Shifting to the Day sale statistics we see more deceleration. There were a 13% fewer lots offered in London this year but 30% lower sales totals. The sell through rate for the Day sale was 78% this year against a very robust 87% last year. That translated into £42.9m in sales volume. The hammer ratio was 1.03, weaker than the Evening sale and substantially lower than last year’s 1.21 hammer ratio. 37.9% of the lots in the Day sale were sold at hammer prices above the estimate range. 42% of the lots were sold in the estimate range. A much smaller fraction of 20% had to be sold at compromise prices. Consignors were clearly more willing to take back their works than have to lower their expectations about the value of those objects.
Finally, the top ten lots in the day sale accounted for 19% of the total and the average price for a day sale work was £105k. That’s up on the proportion side from 14% and down on the average price side from £118k last year. These numbers suggest the day sales are less broad-based in value this year. That may be an accident of supply where collectors and dealers have little incentive to sell their best material right now. It also suggests a more selective market.
The market share table is quite interesting to read through. Some familiar names like Gerhard Richter and Jean-Michel Basquiat are alongside Lucio Fontana among the top five names driving this market. David Hockney has the most dramatic move in market share due to the sale of the double portrait and a few other works.
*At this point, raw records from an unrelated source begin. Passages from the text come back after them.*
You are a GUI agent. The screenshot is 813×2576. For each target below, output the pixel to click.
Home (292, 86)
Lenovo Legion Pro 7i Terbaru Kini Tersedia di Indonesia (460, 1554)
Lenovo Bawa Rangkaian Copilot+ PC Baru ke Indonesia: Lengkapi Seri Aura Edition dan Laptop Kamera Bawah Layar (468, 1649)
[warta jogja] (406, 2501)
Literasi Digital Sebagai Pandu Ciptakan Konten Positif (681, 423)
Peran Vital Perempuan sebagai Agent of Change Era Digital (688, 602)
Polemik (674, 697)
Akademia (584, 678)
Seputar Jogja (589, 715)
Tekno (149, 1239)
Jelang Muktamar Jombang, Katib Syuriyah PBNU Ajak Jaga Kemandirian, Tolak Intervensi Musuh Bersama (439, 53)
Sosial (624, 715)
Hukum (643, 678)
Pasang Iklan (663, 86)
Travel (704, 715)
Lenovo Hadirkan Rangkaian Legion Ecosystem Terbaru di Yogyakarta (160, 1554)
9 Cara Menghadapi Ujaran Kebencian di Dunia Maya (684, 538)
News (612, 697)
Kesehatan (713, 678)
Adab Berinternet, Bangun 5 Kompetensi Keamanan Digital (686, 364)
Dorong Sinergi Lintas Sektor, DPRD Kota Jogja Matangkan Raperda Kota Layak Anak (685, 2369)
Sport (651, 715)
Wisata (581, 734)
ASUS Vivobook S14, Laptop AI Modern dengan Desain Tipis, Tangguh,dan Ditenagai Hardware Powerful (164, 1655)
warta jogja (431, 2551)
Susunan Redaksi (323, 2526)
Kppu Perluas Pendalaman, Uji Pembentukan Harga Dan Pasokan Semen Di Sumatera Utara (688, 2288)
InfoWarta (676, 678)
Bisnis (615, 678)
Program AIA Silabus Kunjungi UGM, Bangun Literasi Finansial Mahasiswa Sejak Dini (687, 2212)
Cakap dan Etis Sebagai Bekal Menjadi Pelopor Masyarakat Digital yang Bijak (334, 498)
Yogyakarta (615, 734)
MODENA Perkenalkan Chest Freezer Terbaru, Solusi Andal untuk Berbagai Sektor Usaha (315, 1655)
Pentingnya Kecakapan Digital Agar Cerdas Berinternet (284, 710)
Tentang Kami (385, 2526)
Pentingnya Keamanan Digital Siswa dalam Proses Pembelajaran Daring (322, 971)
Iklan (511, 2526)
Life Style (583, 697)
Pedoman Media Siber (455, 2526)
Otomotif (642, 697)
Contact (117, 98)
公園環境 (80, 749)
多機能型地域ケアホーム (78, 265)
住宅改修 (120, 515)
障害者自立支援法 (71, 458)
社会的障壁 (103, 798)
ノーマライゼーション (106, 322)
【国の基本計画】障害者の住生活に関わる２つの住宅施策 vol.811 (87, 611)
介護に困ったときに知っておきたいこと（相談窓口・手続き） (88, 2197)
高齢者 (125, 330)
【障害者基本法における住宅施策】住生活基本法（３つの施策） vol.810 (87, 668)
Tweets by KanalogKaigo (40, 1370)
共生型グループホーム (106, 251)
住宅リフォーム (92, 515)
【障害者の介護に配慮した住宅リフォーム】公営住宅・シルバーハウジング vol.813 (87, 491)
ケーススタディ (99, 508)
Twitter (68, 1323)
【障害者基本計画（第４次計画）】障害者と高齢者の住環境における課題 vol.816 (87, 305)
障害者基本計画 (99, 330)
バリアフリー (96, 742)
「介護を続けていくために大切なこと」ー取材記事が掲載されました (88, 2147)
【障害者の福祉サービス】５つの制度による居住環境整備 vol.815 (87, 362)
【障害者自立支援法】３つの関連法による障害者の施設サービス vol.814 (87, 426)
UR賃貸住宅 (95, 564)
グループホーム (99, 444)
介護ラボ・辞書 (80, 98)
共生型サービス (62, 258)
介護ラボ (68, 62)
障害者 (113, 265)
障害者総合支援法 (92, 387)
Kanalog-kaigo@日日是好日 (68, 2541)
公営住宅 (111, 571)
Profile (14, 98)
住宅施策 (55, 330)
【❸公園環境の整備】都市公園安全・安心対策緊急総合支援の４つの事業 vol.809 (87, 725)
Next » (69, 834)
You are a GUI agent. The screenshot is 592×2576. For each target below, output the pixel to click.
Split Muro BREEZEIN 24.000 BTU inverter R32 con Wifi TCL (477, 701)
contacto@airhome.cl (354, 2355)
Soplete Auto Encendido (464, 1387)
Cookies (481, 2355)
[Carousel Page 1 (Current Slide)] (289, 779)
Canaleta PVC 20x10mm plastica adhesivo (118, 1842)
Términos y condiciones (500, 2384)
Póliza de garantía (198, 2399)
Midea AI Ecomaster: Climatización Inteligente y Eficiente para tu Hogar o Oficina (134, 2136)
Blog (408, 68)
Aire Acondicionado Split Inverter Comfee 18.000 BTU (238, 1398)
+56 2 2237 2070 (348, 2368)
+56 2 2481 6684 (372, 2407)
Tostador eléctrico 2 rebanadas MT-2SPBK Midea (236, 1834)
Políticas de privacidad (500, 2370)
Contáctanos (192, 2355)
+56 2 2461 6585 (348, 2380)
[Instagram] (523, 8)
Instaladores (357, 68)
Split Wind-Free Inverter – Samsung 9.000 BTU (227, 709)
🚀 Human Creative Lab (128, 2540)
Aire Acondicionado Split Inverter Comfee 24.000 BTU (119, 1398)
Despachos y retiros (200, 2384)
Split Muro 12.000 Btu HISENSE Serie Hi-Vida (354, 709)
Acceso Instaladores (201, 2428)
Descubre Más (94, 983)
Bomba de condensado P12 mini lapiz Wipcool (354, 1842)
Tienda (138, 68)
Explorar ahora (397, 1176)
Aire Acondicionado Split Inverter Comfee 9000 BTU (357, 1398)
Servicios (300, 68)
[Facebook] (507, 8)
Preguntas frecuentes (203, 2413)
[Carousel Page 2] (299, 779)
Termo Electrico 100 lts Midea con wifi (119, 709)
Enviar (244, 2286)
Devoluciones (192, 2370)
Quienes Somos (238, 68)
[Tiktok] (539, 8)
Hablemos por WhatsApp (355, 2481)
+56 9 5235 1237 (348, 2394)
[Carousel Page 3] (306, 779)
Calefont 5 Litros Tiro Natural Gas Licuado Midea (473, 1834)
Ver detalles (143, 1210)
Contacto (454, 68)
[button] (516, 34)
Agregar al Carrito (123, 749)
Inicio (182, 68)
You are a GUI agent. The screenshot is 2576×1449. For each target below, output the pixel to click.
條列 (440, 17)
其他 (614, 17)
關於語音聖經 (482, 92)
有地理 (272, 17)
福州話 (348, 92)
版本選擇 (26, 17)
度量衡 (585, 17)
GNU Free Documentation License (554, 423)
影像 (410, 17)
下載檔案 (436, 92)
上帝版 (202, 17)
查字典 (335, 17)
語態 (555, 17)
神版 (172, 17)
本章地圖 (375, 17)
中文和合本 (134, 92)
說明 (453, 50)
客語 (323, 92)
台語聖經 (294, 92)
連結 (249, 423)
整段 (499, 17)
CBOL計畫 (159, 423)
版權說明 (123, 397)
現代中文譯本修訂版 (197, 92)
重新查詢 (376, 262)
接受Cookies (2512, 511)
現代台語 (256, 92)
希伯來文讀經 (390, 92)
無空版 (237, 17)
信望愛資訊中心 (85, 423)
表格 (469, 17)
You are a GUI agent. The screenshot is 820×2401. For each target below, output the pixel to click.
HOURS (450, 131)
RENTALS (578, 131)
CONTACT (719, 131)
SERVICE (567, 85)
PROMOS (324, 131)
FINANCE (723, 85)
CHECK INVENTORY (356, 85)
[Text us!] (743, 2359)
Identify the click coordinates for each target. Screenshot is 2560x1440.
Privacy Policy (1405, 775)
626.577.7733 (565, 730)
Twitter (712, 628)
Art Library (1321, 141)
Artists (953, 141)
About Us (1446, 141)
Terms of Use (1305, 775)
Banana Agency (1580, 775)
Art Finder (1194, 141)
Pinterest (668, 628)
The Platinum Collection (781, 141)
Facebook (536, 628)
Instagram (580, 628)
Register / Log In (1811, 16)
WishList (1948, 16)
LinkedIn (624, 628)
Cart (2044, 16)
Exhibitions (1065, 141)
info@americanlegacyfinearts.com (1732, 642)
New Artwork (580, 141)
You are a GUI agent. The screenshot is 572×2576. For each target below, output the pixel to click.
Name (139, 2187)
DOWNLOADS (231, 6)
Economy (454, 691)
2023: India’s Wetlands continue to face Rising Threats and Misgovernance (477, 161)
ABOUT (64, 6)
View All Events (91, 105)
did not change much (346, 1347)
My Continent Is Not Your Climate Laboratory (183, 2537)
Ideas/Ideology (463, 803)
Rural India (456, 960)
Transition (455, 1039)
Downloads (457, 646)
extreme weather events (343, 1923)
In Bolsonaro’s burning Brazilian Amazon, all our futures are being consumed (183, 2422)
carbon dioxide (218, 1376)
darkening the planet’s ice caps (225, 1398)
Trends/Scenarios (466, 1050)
Last year, Hockney sold £5m worth of work and accounted for less than 1.5% of the sales total versus his 16.75% this year.
Normally, Andy Warhol holds that top spot in value as he did in 2018 with almost 10% of the spending. This year Warhol didn’t even make the top 10 artists by market share—he was number 15!, behind Cecily Brown and George Condo. Those two artists have become increasingly important to the middle of the Contemporary art market. It was not a surprise to see Roy Lichtenstein in the top five but Nicolas de Staël and Adrian Ghenie did make their way into the lower reaches of the top ten artists of the sales cycle.
Turning toward the top lots of the London sales we can see that there is only a small number of works that were the subject to aggressive bidding and a substantial portion of the top 40 lots were sold at compromise prices. That’s not a great sign for the market and may be an indication that seller’s expectations, even without many lots estimated over £3m are too high to attract bidders and determined buyers.As with the Modern sales, the most dynamic bidding was seen on the lower valued lots with estimates in the four and five figures. Drawings by Basquiat and Twombly were the only two six-figure works to attract many bidders willing to go a great distance to get their prize. Jordan Casteel, Daniel Buren and Hurvin Anderson all attracted some of the most aggressive bidders but still the lots did not breach the £300k barrier which one might view as the bottom of the much-discussed middle market. Günther Förg, Dana Schutz, George Condo and Peter Doig all saw examples of their work attract aggressive bidding.